Having recently returned from Florence this last experience was completely different from all of the other times I have sojourned to Italy.

In the past a good deal of the experience dealt with being in and observing the physical environment. The glorious landscapes, the intriguing physical structures, the general ambiance of the “other.”

On this journey I was struck by location, location in regard to ideas rather than a physical setting(s). Ideas expressed within the context of place, light and concept; the real space of the composition frame and the idea of space as text through the lens of time and the interaction with other people in that physical space. This piece is the first in a new series.

My work is fundamentally that of a studio artist. By that I mean, which might seem quite obvious, one who composes in the studio and not on site. I do use images of human figures, as well as what might more traditionally be called landscapes, however, the human images and landscape components are not intended to be descriptive of specific individuals or places. Rather they are expressions of ideas in pictorial form, substantive and particularized. I begin with an idea, a concept and then select images (shapes) uniting them with the other elements of composition (colors, values, spaces, line, form, texture) and manipulate those to carry the idea (content) of the piece.

As I have traveled I have developed a library of images, both human figures and landscapes that I can later reference in my studio. Most of those images are done using watercolors. When I am in the physical environment in which I am doing studies I am always selectively determining what will be in the study and that which will not be part of the referential imagery. I am considering the possibilities of the image(s) capacity to carry content, not as descriptive realism, but as references at a later date. I remain the distanced observer rather than an immersed participant.

As a studio based painter for the past five decades my work has been a continuing investigation into the essence and nature of constructed images as individual entities that are neither reliant, nor dependent upon a one to one reproduction of the subject matter referred to in the work of art, Presentational rather than Representational.

During this period of inquiry I have come to understand that these presentations are not descriptions of the thing that has happened, a copy, but rather a depiction of a kind of thing that might happen, an interpretation, never intending that the interpretation should be seen as something other than a drawing, a print or a painting.

Presented in this context, the work I do is both informed and inspired by my studies into the development of a particularized visual vocabulary.

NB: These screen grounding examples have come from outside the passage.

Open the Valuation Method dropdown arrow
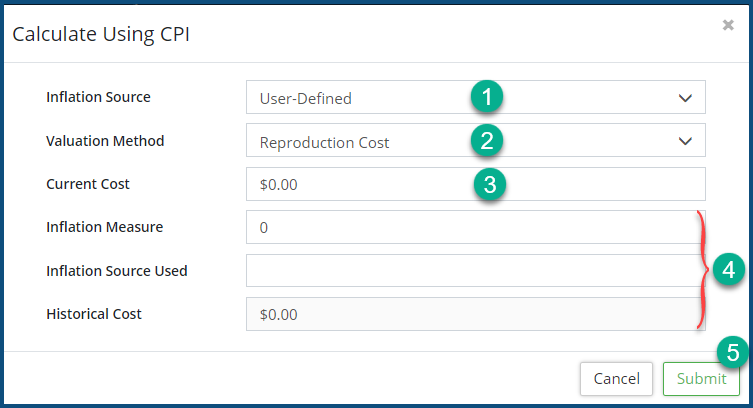This screenshot has height=408, width=753. coord(685,141)
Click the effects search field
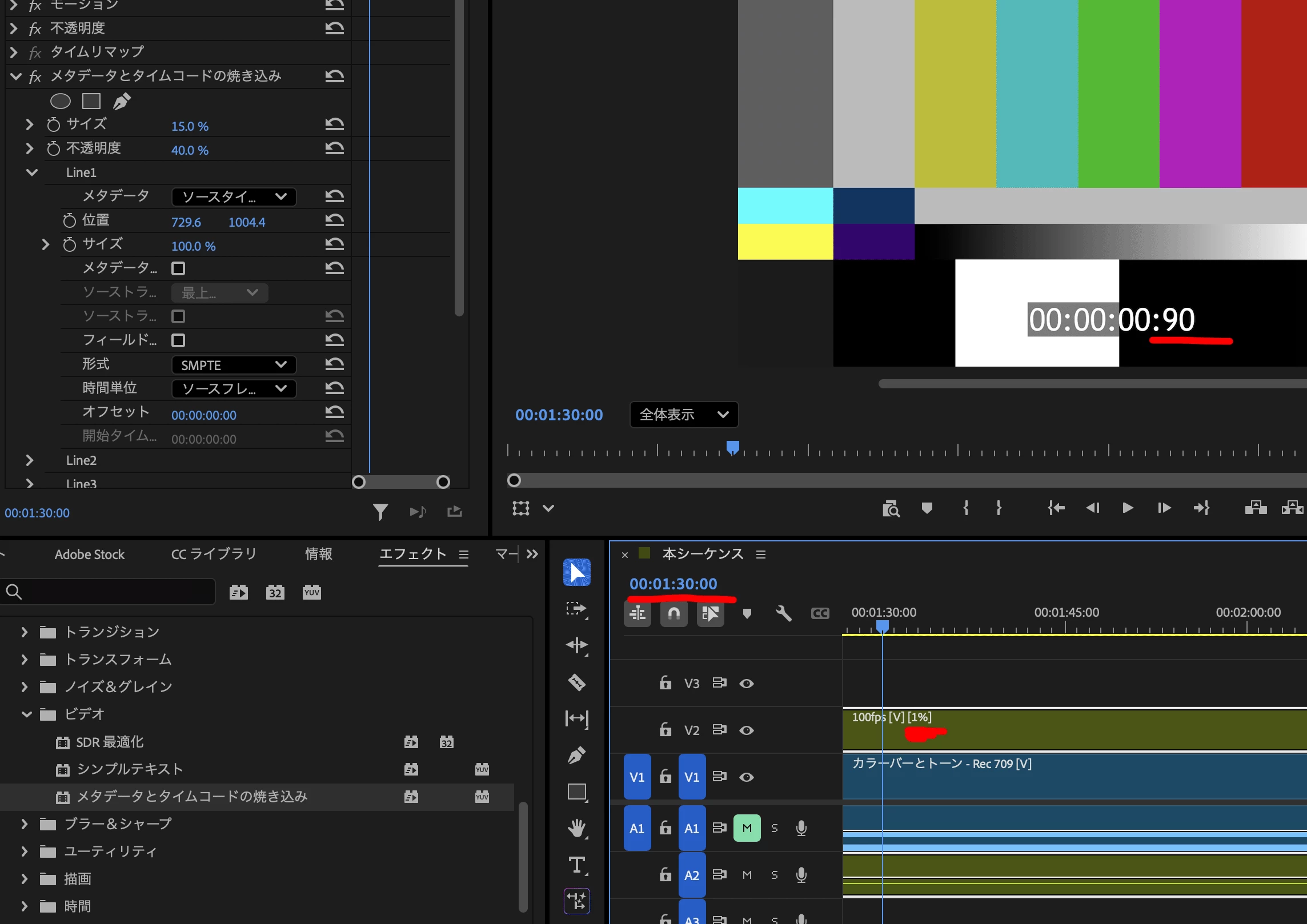The image size is (1307, 924). tap(108, 592)
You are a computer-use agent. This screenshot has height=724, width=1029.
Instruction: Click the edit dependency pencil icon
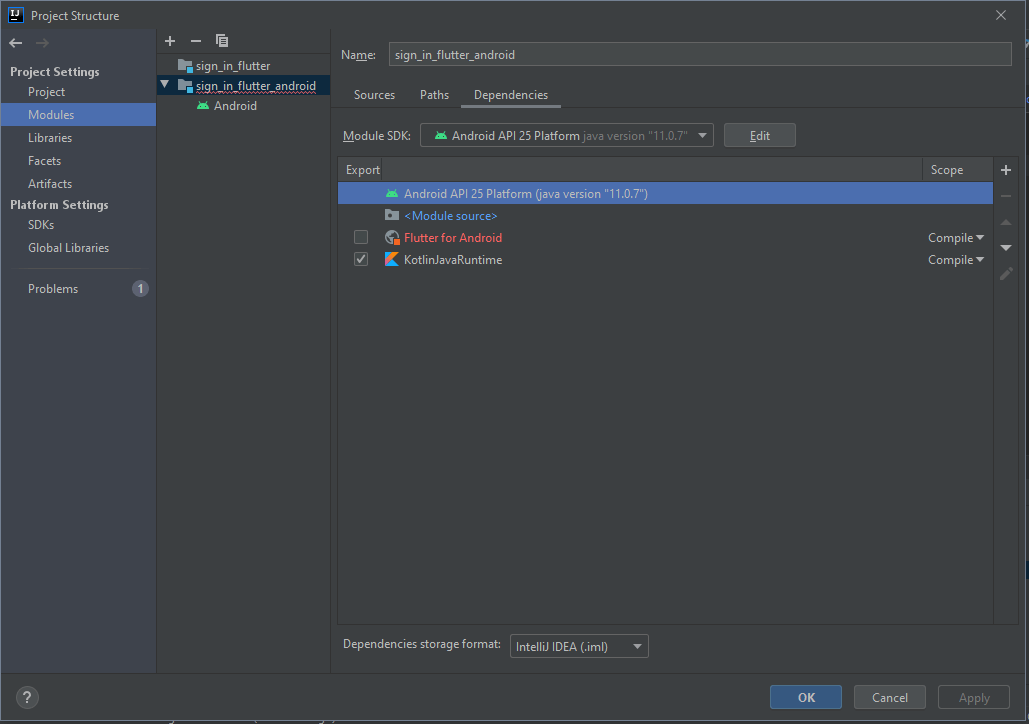click(1005, 274)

Although precisely articulated my works are rendered with no intent at naturalistic description. Since copying is not the desired end, it is the process of choosing specific images, colors, values and patterns of organization for the individual composition that becomes my principle creative concern. To identify this principle of choice within my work, flattened plains and subjective color are used with objective values to underscore the distinction between the models, and the interpreted images referring to those models, stressing the fact that they are painted forms, pigment on canvas, drawn, graphite on paper, or lithographic crayons on stones hand pulled in limited additions. Adding to the distinction between the referenced subject as models and the interpreted images within the work, I employ an original design technique fusing the distortion of forced Renaissance perspective into regions of broken picture planes. The interpreted images are placed on these enigmatic planes, resulting in a somewhat unsettling, sublime, yet compelling depiction of potential realities.

The results of this procedure are compositions expressed in terms of the essential nature of descriptive works of fine art, classically modern and presentational, unifying form to content.